The self-storage giant isn’t involved with the energy produced in these deals; instead, it’s generating revenue from leasing its space in a way that’s not too different from leasing space in its storage units. 

“These are pure lease plays,” Steve Potter, senior manager for solar and sustainability projects at Extra Space Storage, told Facilities Dive.

The company moved into solar power more than a dozen years ago to leverage 30% federal tax credits. These tax credits were renewed in the 2022 Inflation Reduction Act and start winding down in 2033. 

The solar arrays that it’s installed over the years are generating anywhere from 40 to 200 kilowatts of power at each site, all in behind-the-meter programs in which it owns the panels and benefits from the energy that’s generated.

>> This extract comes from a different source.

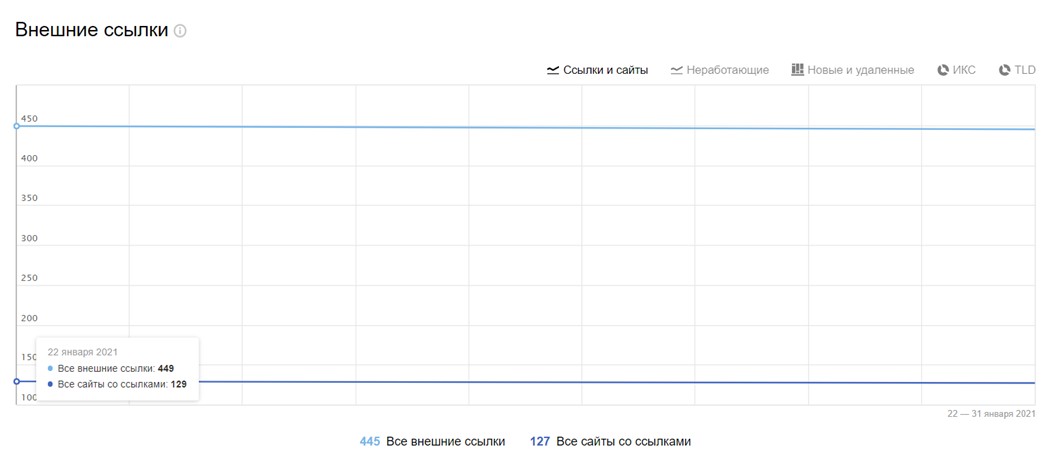Click the pie-chart icon beside TLD
The image size is (1055, 464).
[x=1004, y=70]

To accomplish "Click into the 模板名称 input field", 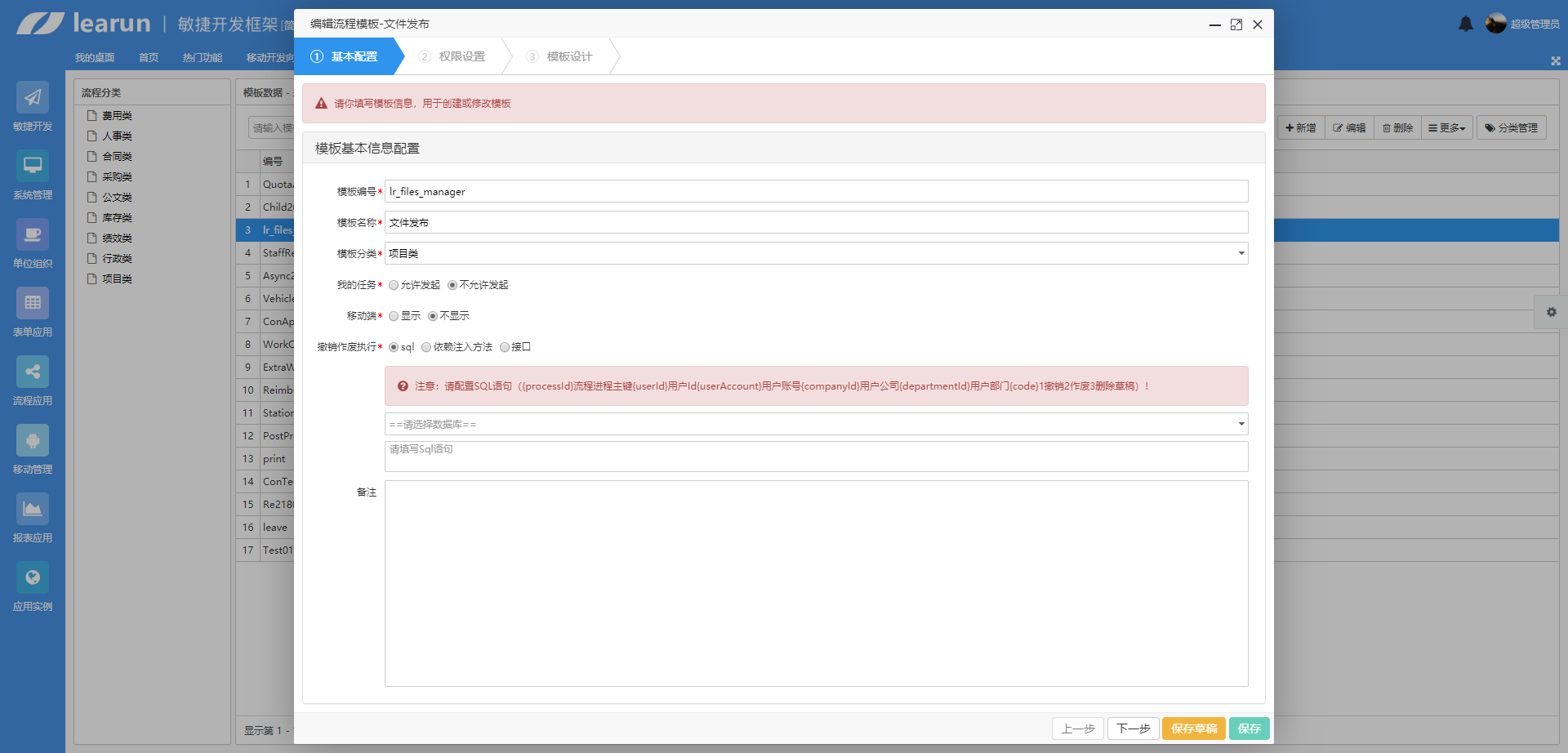I will (x=816, y=222).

“We might have a multistory building on a site that has the same number of units on three acres that another one, a drive-up building, has on 10 acres, so it varies drastically,” said Potter, who took over the solar program from a predecessor in 2020.

Extra Space Storage
Extra Space Storage

With some 4,200 buildings around the country, the company has room to grow the program before it taps out its portfolio of wholly-owned properties with behind-the-meter solar projects, Potter said. But in anticipation of the tax credits sunsetting in another decade, the company started looking at other ways to leverage its rooftops. That led to talks a few years ago with Solar Landscape, a community solar power provider that last month completed its first project with the company: a pilot in which Solar Landscape leased space on nine of Extra Space’s buildings in New Jersey to sell energy to nearby low- and moderate-income communities.  

“They’re essentially creating a power plant on the roof and supplying energy to the community,” Potter said. “They have several of these in a dense radius on different facilities and they’re producing so much energy that they go out and get subscriptions from consumers and they manage those. So, they're operating essentially as a semi-power company.”

Shared space

With this pilot under its belt, Extra Space has a model for doing more of these, Potter said.